Part 1 of a 3-part series.
INTRODUCTION
The importance of protein in nutrition cannot be overstated. The word protein is derived from the Greek word proteos, meaning primary, or “taking first place.”1 Protein is made up of building blocks of amino acids that provide nitrogen to the body. Nitrogen-based compounds are constantly being degraded and resynthesized, which is a process called protein turnover. When protein turnover results in a net synthesis of body protein, the body is in a state of positive nitrogen balance.
Positive nitrogen balance is associated with increased protein tissue synthesis (e.g., building of lean body mass) and growth. In contrast, net degradation of protein is termed negative nitrogen balance and occurs in conditions such as malnutrition.
Protein is an important macronutrient for bariatric patients because it provides energy (4 calories per gram) and promotes wound healing and muscle protein synthesis. Furthermore, calories provided by protein may be more thermogenic and may help the bariatric surgery patient achieve weight loss goals more efficiently than the equal amount of calories provided from either carbohydrates or fats.2 However, due to restriction of dietary intake and/or malabsorption of dietary protein, bariatric surgery can put patients at risk for protein malnutrition.3
It is important for clinicians to have a thorough understanding of protein and its metabolism, including digestion and absorption pre- and post-surgery. It is also important for clinicians to monitor protein status either by serum protein biomarkers or body composition measures. Close monitoring of bariatric patients can decrease the patient’s risk of protein malnutrition.
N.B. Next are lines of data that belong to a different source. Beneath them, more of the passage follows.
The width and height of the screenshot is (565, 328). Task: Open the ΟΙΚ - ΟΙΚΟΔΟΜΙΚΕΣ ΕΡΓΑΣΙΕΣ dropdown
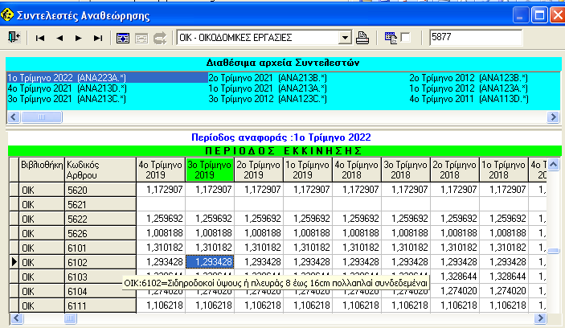(346, 37)
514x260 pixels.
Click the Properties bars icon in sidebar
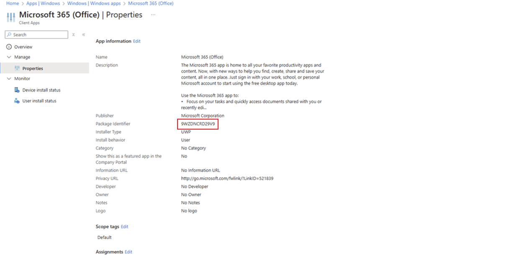(17, 68)
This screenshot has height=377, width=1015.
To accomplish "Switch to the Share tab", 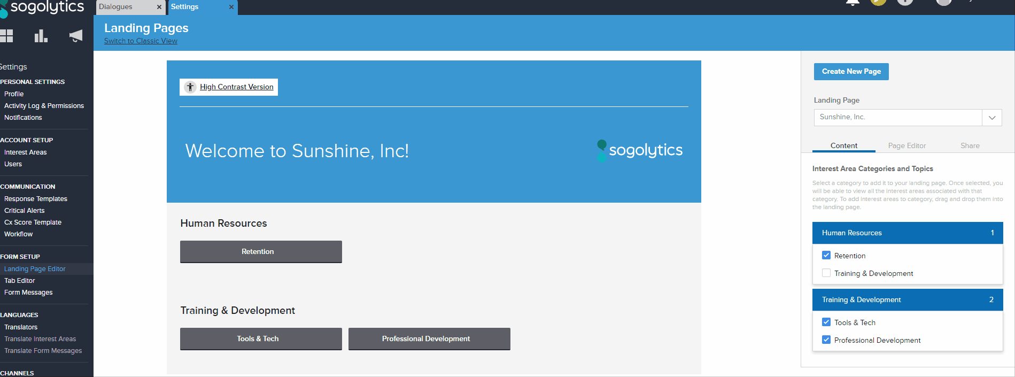I will pos(970,145).
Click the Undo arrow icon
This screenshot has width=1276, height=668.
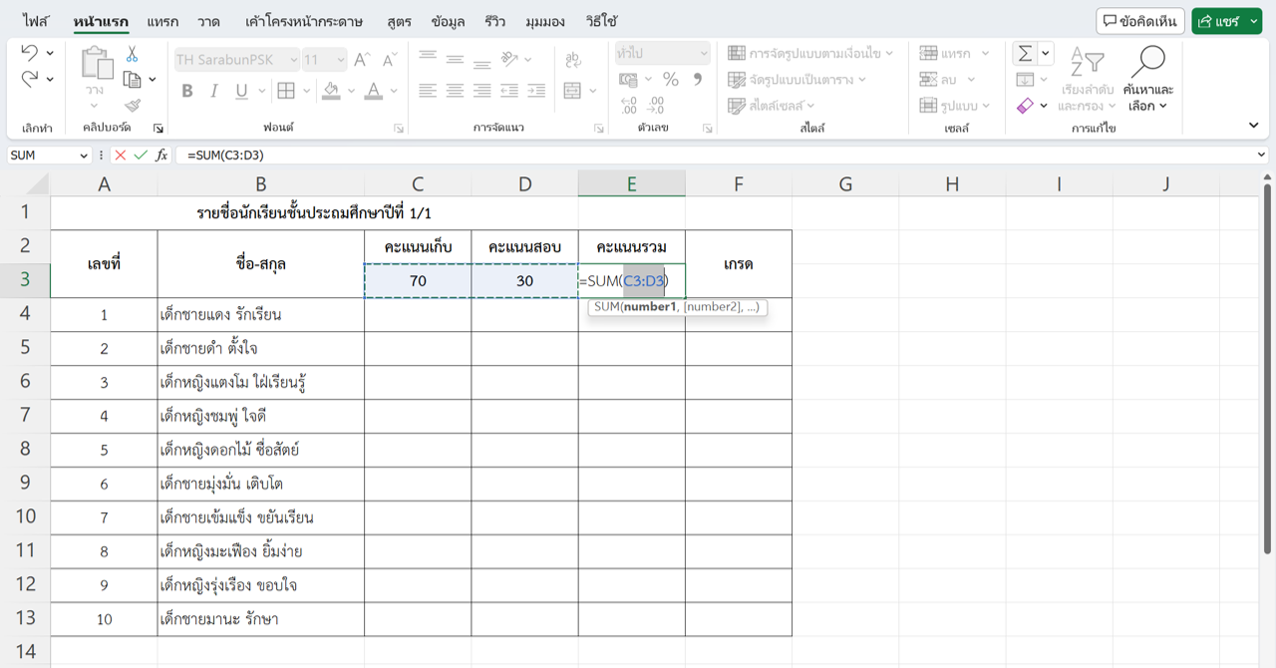29,54
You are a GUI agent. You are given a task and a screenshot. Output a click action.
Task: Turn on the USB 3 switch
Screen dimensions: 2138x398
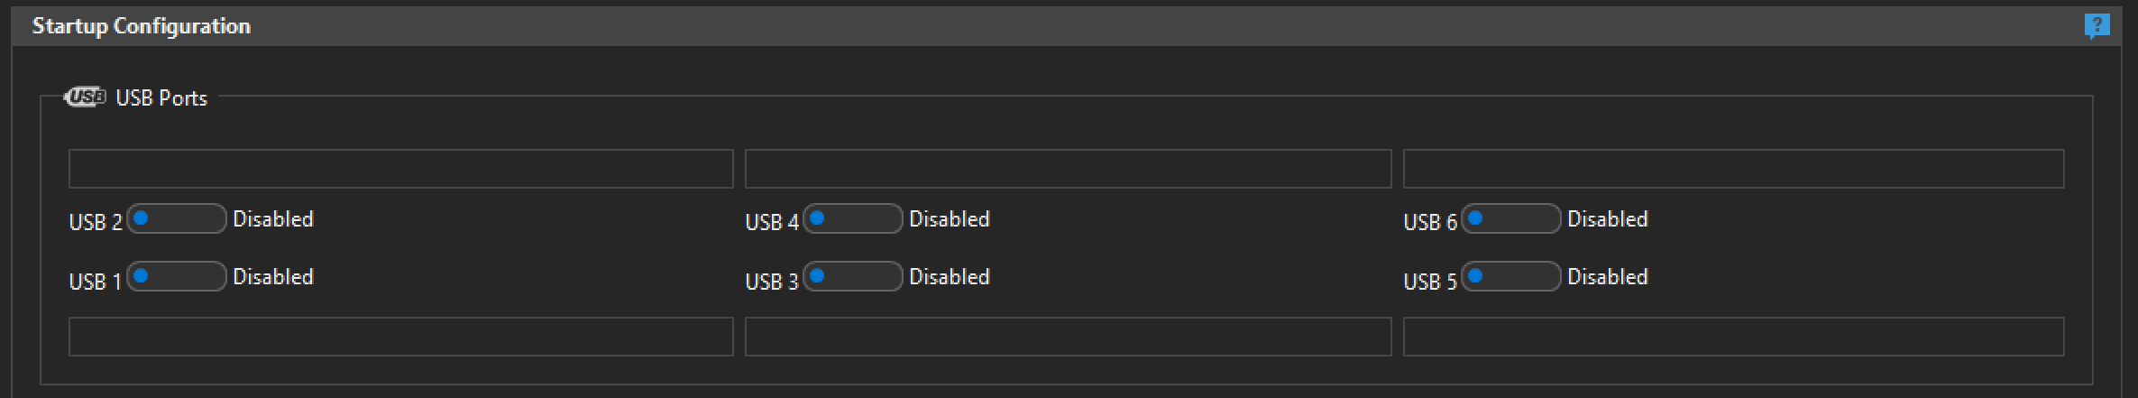pos(853,276)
Dietitians can determine patients’ protein needs and help patients identify high-quality food and supplemental sources of protein in order to meet these needs. However, best practice for nutrition guidelines pre- and post-surgery has not been established for any type of bariatric surgery. Continued multidisciplinary efforts to establish best practice for protein intakes are warranted in order to promote optimal health for our patients.
Overview of Protein
The building blocks of protein are referred to as amino acids.1 Amino acids are molecules that contain a nitrogen group attached to two hydrogens (-NH2), referred to as an amine group. There are essentially 20 amino acids.4 Nine of these 20 amino acids need to be obtained by the diet as the body cannot synthesize them; these are called the indispensable amino acids (IAAs). Approximately six amino acids are termed the conditionally indispensible (essential) amino acids (CIAAs), which become indispensable when the body is put under additional stress as in wound healing4 or after bariatric surgery. The Institutes of Medicine (IOM) have established a recommended dietary allowance (RDA) for the IAAs that should be used as a reference value when assessing dietary intake and protein supplements, shown in Table 1.5
Roles of Protein in the Body
Protein plays functional roles in the body, providing constituent amino acids for the synthesis of enzymes, hormones, and immunoproteins.1 Enzymes are catalysts used in chemical reactions. Hormones are signaling proteins that regulate many of our body’s metabolism and function. Immunoproteins are proteins that help protect our bodies from infection and illness.6,7 Structural proteins include fibrous proteins that make up our tissues, including collagen (found in our skin, bone, cartilage, and blood vessels), elastin (found in our skin, bone, cartilage, and blood vessels), keratin (found in our hair and nails), and the muscle contractile proteins (actin and myosin) are also considered structural proteins.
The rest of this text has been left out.